Due to the importance of social media in our every day lives, it makes sense then that Google and Facebook have a responsibility to take action in order to address Fake News. More importantly, for their own reputations, it is important they do not become a direct platform that contributes to the spread of misinformation and hate speech.

In March of this year, it was announced that both Facebook and Google had decided to start policing their platforms in order to tag and remove fake or disputed articles. At first, I took great caution to the direction both social media entities were taking, since they were essentially proposing to inform users on what information is valid and what is invalid. While this may seem innocent and proper, I do not believe anyone should sacrifice their ability to determine what is real, simply by allowing a large corporation to tell them what is in fact truth.

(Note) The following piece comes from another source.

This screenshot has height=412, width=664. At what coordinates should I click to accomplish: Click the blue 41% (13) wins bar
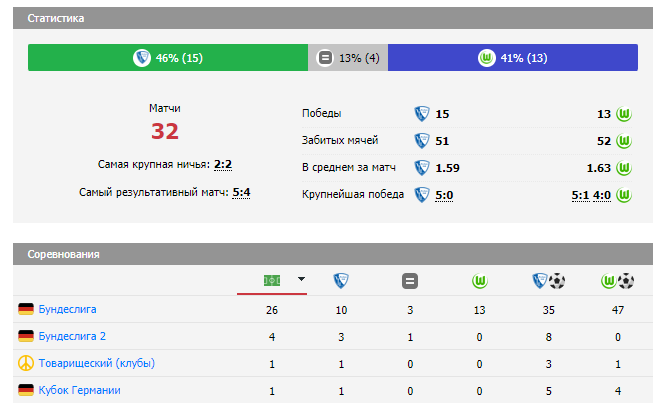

Many of us are adults and should have the capabilities to discern what is misleading from what is valid through searching the web or simply discussing the topic with others.

If Facebook wants to continue making profits off of our general interests and topics posted, they need to ensure that those with a motive to spread misleading information cannot use their advertising as a vehicle to do so.

A simple approach to resolving this would be to ensure that users have the tools necessary to isolate suspect material and quickly confirm if the information is actually valid. For example, in our modern world, information moves quick, so if something is suspicious, a user can simply highlight the heading of an article and right click to access a quick web engine search for verification.

By allowing people to install or incorporate a widget, much like they do to eliminate pop ups, you continue to give them the power to control the information they intake. Google can easily achieve this through the creation of said widget or by partnering with social media outlets to allow some form of instant check to be conducted at the users request.

Luckily, Facebook decided not to continue with their original plan to inform users on what is valid, but instead has installed fail safes that will target status updates that may contain links or keywords that have originally been refuted or reported by someone.

If you discover something that is directly misleading or a proponent of hate speech, you simply report it to Facebook and once investigated, it will be flagged, in order to avoid others from accidentally sharing it and further spreading the disinformation.

Throw in some quick gadgets from Google and this system can not only ensure that Fake News finds a quick end, but also enables users to continue their personal due diligence, when it comes to the kind of information they encounter and their power to influence it.

How do you feel about Fake News? Have you encountered it on a regular basis and if so, how do you respond?

Do you agree with the direction of allowing people to police the information they receive or should more of a centralized effort be maintained that controls what information people are exposed to?